Either way, it's just one more year where I think I'll be skipping the ceremony and reading about it afterward. With the Academy Awards telecast increasingly losing viewers (and arguably, relevance), it's clear that I'm not the only one who feels this way.

In other news, I watched the Lost season premiere last night and had mixed feelings about it. As excited as I am to see things moving quickly on the show, and as great as it was to reconnect with Hurley, Jack, Locke, Kate, etc., I'm tired of feeling constantly confused by the show. Yesterday's two hour episode was action-packed and good-looking, but almost completely incoherent. I couldn't remember who half the characters were, what they'd been doing, or why I cared. At one point I think we were jumping between 10 different characters/settings/time just all gets a little overwhelming.

Lost will never lose me as a viewer--I'll stick with it until the bitter end next year--but I would love it if they would try a little harder to keep me engaged without requiring a textbook of notes on previous seasons or a bottle of Motrin for the incomprehensible time-jumps and space-time-continuum ripples. It's a delicate balance, I know: either we're complaining that too little is happening, or we're complaining that too much is happening. And I realize that I'm basing my complaints on one two-hour block, which had the uneviable task of reintroducing the world to the complex universe of Lost without trying to recap four previous seasons of content. So of course I'll be there with bells on next week. I just hope I understand what I'm watching.

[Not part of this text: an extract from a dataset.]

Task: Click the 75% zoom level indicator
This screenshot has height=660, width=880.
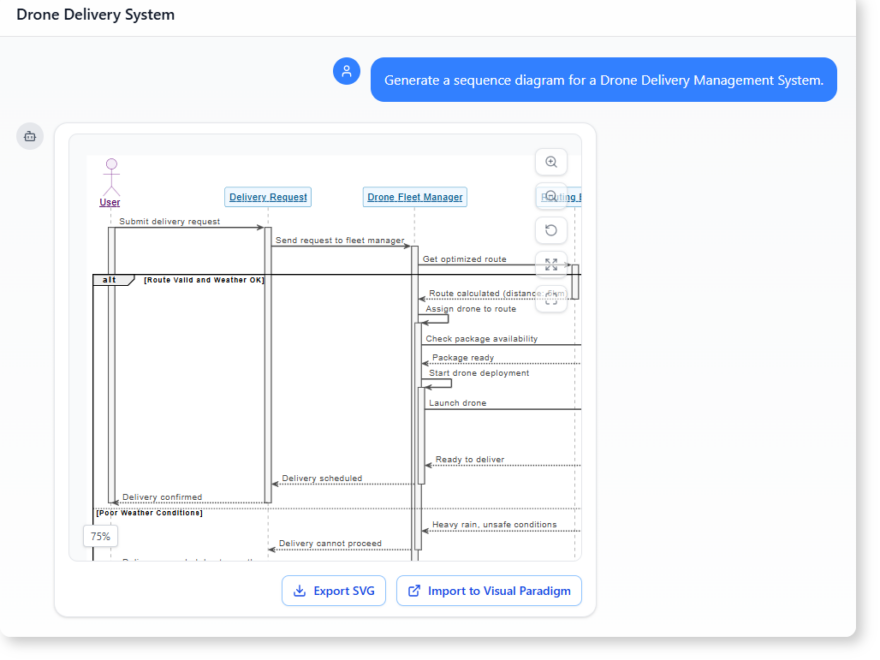Action: pyautogui.click(x=100, y=536)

Did anyone else feel this way about last night's Lost?

Wednesday, January 07, 2009

"Harry Potter 6" gets a PG-rating

This isn't really the most exciting of news, but it's been fairly dead lately with everyone on holiday breaks, so any news is good news. Yes, for the first time since Prisoner of Azkaban, the next film installment of the Harry Potter series (Half-Blood Prince) will get a PG rating for "scary images, some violence, language and mild sensuality." It's a bit of a surprise, given some of the book's darker elements and scenes, but I guess I don't really care what it's rated as long as it stays true to the spirit of the book. The last film, Order of the Phoenix, got a PG-13, but wasn't nearly as dark (in my mind) as Goblet of Fire, which also received a PG-13.

I suppose the best result of this news is that some of my nieces and nephews will get to watch this movie before they turn 13, which should give us plenty to talk about at Sunday dinners next July. Can't wait!